Task material:

※

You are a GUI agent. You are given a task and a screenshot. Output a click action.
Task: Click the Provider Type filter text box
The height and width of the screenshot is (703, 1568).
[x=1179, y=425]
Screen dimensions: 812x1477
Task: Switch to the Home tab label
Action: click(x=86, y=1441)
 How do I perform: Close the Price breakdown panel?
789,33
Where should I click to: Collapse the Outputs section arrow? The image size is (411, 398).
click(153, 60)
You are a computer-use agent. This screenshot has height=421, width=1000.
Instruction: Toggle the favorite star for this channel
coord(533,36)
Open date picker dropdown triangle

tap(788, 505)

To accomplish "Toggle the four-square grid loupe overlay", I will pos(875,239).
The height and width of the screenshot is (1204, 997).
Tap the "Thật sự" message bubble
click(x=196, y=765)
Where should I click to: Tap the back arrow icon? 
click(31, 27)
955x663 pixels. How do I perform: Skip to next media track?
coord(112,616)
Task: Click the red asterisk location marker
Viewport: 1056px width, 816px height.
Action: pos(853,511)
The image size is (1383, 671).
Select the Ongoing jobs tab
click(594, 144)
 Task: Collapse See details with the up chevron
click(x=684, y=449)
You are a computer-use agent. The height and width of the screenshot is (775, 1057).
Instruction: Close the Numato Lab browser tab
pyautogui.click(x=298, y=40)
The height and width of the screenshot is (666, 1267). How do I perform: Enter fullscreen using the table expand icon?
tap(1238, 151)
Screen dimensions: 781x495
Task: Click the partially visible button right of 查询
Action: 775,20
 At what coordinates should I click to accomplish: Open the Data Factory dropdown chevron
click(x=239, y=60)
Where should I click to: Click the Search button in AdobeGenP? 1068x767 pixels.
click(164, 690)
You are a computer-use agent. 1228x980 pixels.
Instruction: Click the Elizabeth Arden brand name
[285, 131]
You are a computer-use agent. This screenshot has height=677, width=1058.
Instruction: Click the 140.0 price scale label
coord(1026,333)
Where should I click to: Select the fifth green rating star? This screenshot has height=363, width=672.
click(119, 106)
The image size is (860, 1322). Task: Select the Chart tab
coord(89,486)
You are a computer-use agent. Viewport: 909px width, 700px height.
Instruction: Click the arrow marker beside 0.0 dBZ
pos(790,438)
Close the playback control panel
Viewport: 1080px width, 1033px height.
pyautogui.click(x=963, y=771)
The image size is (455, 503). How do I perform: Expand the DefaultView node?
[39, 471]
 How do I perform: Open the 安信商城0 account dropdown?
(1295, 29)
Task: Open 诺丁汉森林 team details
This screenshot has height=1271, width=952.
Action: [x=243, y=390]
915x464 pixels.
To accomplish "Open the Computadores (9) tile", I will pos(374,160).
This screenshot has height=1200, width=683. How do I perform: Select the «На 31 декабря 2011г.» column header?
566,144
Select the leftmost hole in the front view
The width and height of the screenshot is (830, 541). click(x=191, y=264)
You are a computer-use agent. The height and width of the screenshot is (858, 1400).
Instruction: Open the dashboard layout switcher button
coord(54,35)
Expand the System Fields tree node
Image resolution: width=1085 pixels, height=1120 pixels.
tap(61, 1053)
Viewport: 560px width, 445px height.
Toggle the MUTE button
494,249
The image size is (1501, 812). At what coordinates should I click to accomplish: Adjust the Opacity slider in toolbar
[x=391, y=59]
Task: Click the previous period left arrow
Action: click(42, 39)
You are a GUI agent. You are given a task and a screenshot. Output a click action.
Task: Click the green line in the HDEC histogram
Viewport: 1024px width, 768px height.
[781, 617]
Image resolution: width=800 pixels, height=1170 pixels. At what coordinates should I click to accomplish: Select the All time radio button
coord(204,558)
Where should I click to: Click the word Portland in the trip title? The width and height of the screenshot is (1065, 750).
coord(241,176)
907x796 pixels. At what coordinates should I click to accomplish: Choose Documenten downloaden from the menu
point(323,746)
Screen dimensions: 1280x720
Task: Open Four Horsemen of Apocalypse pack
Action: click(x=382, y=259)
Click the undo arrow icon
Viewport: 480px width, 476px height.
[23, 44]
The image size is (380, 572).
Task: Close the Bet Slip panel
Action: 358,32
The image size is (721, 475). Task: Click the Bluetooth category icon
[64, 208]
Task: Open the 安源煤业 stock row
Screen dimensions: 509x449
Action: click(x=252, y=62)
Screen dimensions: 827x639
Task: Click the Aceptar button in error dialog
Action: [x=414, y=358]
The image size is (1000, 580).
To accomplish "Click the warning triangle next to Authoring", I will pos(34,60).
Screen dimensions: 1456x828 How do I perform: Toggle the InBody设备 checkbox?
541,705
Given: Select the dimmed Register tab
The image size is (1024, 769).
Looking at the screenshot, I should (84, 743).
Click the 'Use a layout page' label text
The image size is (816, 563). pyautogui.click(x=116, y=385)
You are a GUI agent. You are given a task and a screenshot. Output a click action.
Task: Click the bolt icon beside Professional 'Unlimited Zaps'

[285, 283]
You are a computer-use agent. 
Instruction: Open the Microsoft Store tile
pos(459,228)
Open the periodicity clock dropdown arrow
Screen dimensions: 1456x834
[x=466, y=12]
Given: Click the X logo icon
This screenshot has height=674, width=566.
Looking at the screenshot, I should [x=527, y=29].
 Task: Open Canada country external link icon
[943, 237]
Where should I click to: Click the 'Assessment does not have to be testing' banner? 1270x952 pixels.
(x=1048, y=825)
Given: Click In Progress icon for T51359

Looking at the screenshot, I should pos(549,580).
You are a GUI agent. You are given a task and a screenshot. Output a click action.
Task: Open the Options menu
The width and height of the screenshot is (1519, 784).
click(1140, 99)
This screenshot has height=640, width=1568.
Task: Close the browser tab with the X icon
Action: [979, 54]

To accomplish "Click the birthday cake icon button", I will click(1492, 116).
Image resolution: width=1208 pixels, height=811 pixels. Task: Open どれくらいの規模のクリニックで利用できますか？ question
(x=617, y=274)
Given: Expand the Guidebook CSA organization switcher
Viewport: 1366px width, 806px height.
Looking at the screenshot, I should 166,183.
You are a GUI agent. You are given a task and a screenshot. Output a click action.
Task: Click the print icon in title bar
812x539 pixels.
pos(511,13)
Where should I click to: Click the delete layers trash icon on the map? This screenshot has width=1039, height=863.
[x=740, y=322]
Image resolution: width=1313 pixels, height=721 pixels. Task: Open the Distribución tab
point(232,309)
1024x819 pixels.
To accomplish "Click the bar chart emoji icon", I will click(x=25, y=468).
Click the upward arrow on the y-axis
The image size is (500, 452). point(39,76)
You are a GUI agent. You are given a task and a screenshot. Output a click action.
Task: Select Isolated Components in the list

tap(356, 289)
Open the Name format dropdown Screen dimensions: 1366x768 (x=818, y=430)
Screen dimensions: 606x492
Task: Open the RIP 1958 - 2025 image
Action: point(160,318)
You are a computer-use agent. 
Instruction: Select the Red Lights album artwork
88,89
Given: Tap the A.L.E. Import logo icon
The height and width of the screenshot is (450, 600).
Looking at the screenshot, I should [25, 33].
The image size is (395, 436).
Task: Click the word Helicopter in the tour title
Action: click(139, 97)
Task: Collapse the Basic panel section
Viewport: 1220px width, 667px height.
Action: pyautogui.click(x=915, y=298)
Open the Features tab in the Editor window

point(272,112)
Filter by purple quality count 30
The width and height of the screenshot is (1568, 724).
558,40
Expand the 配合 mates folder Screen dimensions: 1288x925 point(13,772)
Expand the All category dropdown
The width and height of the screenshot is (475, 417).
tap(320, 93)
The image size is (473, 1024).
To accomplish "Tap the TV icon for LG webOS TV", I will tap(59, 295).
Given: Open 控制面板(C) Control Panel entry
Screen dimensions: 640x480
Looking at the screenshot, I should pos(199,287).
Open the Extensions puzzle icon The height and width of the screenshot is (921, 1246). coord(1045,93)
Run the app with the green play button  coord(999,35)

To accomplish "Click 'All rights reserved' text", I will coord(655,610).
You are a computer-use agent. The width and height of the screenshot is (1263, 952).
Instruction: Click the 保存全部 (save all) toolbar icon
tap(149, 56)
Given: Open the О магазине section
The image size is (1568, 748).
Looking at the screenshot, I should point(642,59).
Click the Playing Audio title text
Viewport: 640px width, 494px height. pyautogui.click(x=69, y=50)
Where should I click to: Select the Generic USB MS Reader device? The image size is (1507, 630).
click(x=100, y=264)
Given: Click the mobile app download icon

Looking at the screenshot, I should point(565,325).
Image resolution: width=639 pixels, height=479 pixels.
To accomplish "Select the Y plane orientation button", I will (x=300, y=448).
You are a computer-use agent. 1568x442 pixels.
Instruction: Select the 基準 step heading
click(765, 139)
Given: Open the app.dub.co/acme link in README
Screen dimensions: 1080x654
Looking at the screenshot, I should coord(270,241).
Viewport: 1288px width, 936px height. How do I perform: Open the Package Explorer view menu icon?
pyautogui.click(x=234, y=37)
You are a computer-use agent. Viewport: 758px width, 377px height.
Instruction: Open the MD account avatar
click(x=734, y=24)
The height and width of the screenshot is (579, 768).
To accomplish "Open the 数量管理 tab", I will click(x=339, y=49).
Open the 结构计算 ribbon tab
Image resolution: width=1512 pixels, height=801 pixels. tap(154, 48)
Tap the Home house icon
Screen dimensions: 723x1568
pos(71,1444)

※

Problem to solve:
Extract from the material all lines containing the string "will".

Finished exercise:
To accomplish "Toggle the four-square grid loupe overlay", I will pos(875,239).
To accomplish "Open the Computadores (9) tile", I will pos(374,160).
To accomplish "Click the warning triangle next to Authoring", I will pos(34,60).
To accomplish "Click the birthday cake icon button", I will click(1492, 116).
To accomplish "Click the bar chart emoji icon", I will click(x=25, y=468).
To accomplish "Tap the TV icon for LG webOS TV", I will tap(59, 295).
To accomplish "Click 'All rights reserved' text", I will coord(655,610).
To accomplish "Select the Y plane orientation button", I will (x=300, y=448).
To accomplish "Open the 数量管理 tab", I will click(x=339, y=49).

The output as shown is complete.